#### RECORDS ####

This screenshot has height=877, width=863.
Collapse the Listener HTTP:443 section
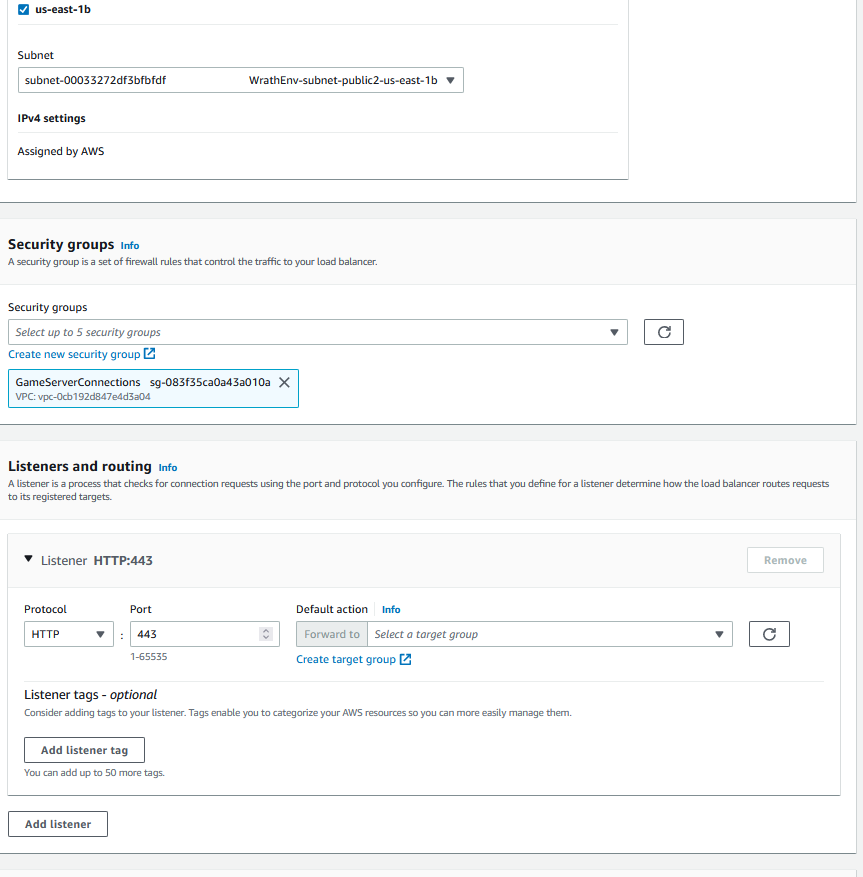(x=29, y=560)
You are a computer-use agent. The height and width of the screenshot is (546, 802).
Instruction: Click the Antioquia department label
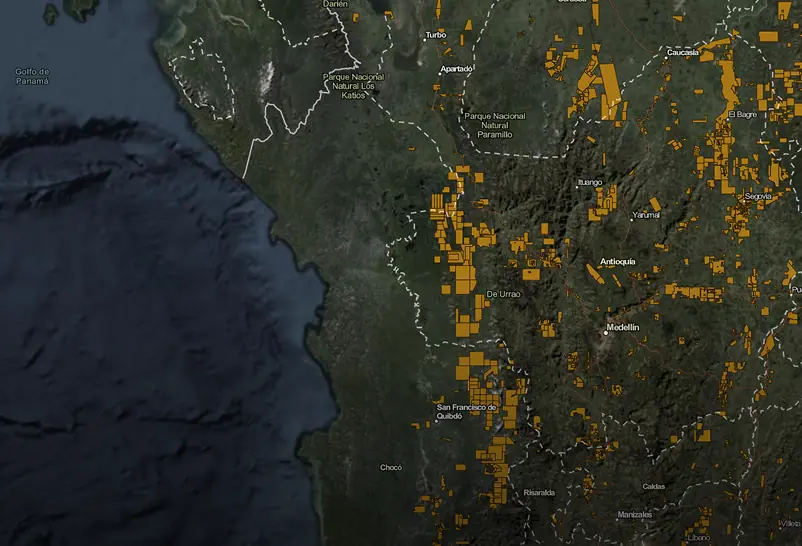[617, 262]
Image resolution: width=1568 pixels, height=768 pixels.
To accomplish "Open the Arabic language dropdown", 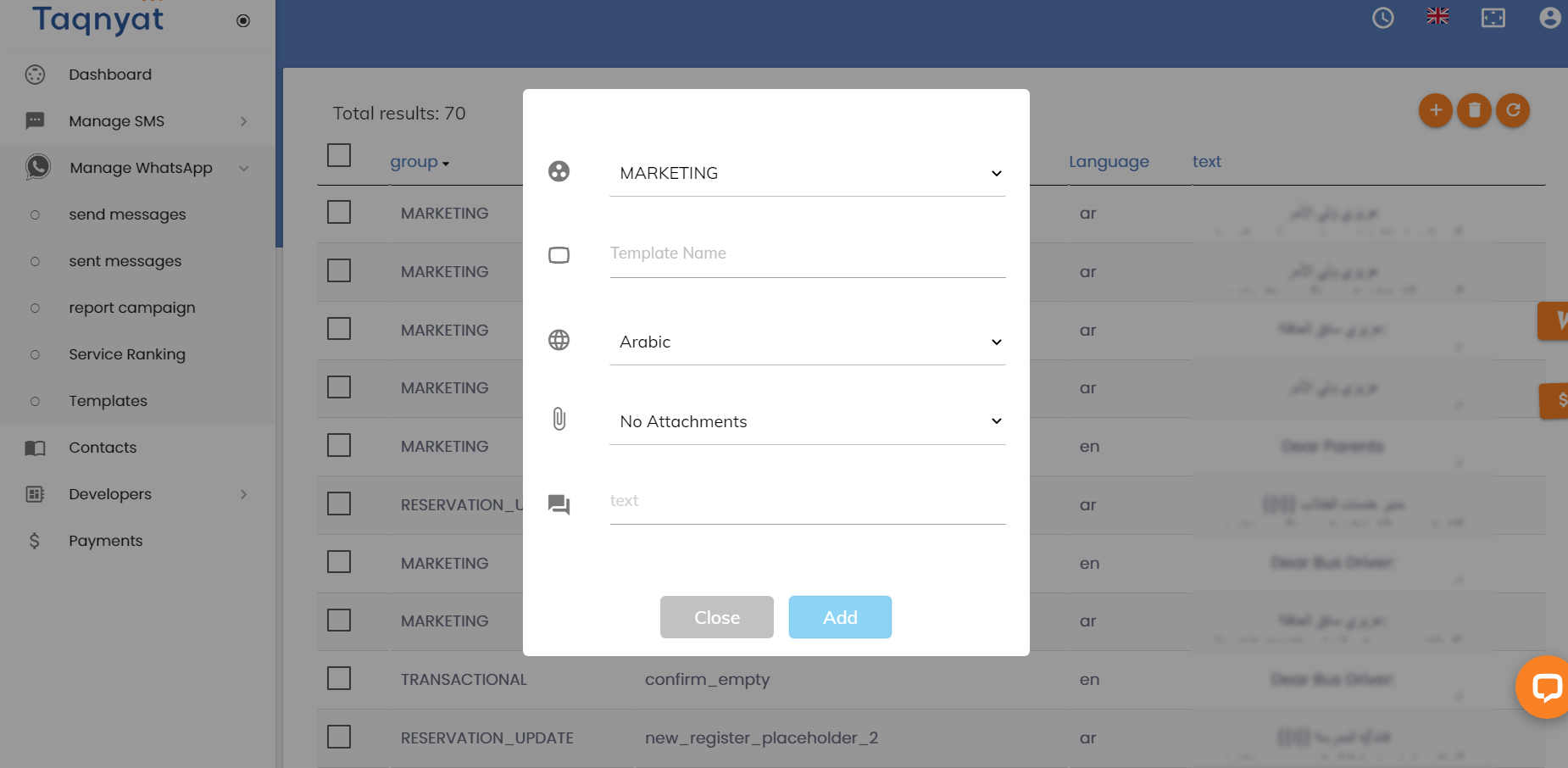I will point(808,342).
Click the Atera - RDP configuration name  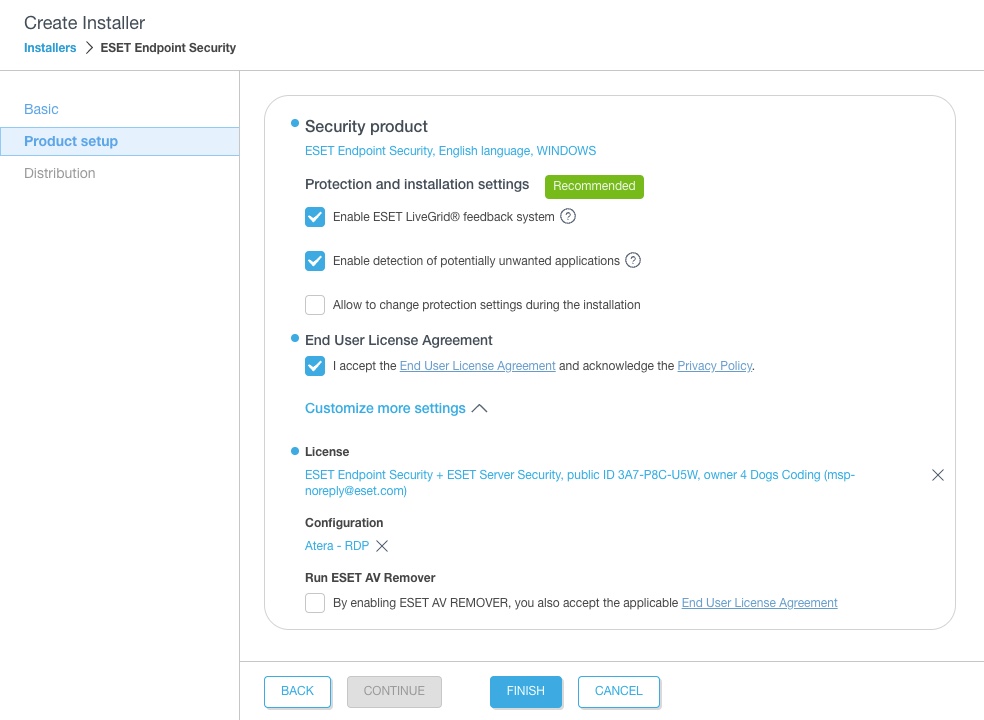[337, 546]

####
#### RECORDS ####

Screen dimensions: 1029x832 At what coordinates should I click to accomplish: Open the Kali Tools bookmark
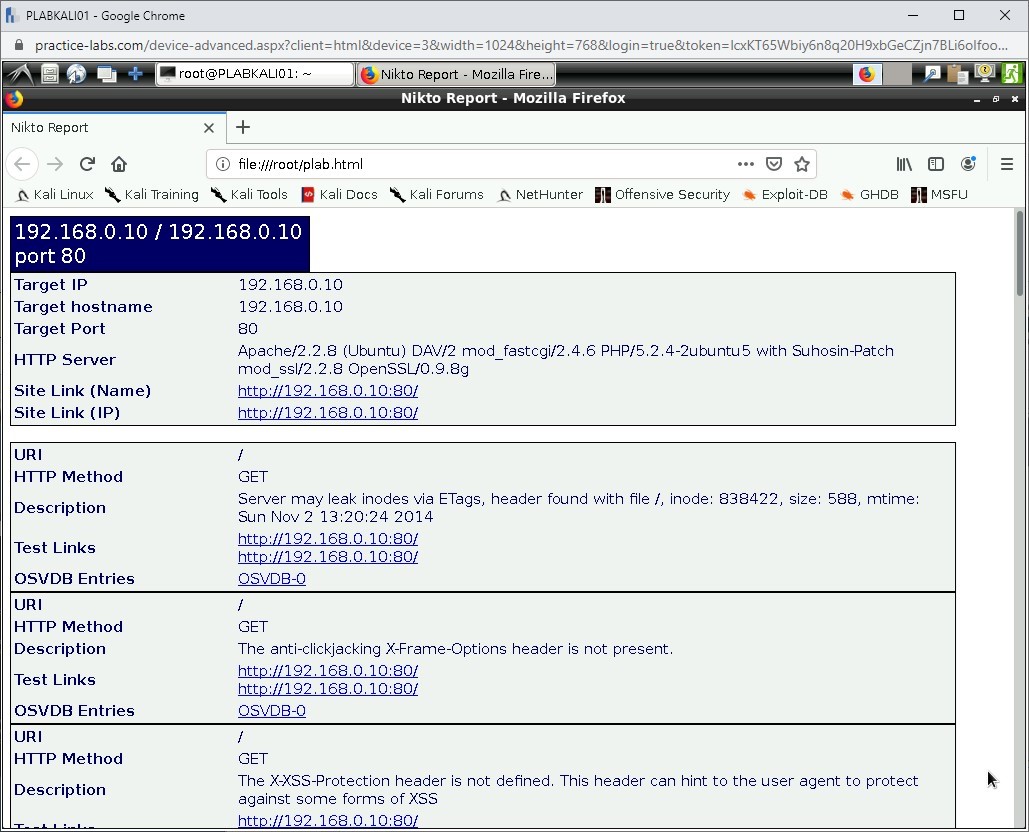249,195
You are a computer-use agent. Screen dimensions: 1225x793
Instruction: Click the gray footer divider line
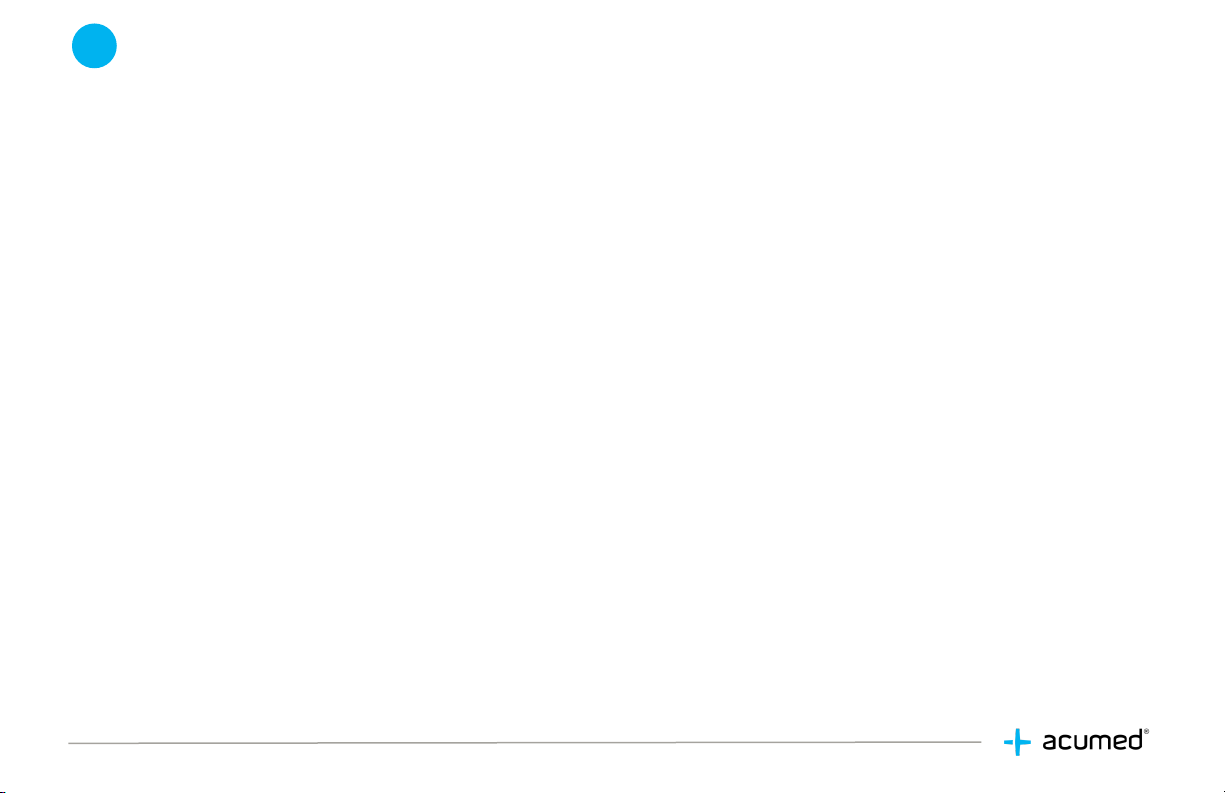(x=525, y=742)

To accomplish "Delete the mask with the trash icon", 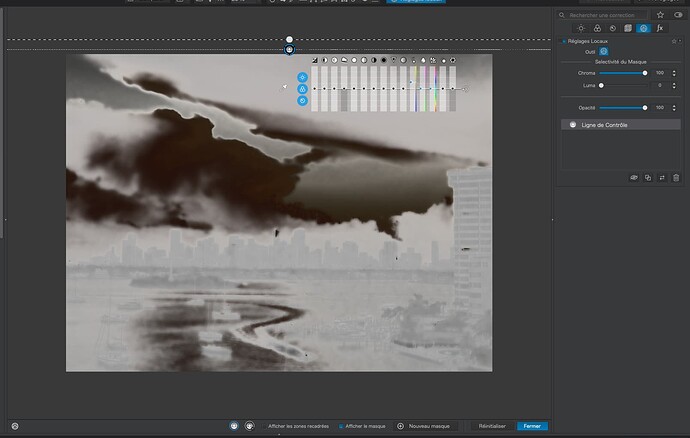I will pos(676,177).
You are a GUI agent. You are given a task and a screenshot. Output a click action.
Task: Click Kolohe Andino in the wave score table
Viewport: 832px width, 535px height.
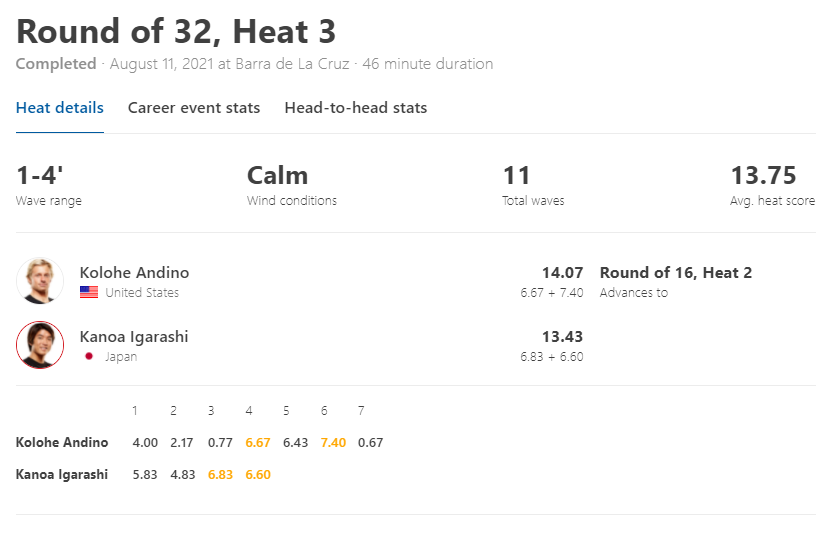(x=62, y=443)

####

REQUIRED WORK:
Look through the entries above; find each line with the word "agent" and copy it.

TASK RESULT:
You are a computer-use agent. The height and width of the screenshot is (546, 802).
You are a computer-use agent. Screen dimensions: 1225x793
You are a GUI agent. You are given a task and a screenshot. Output a click action.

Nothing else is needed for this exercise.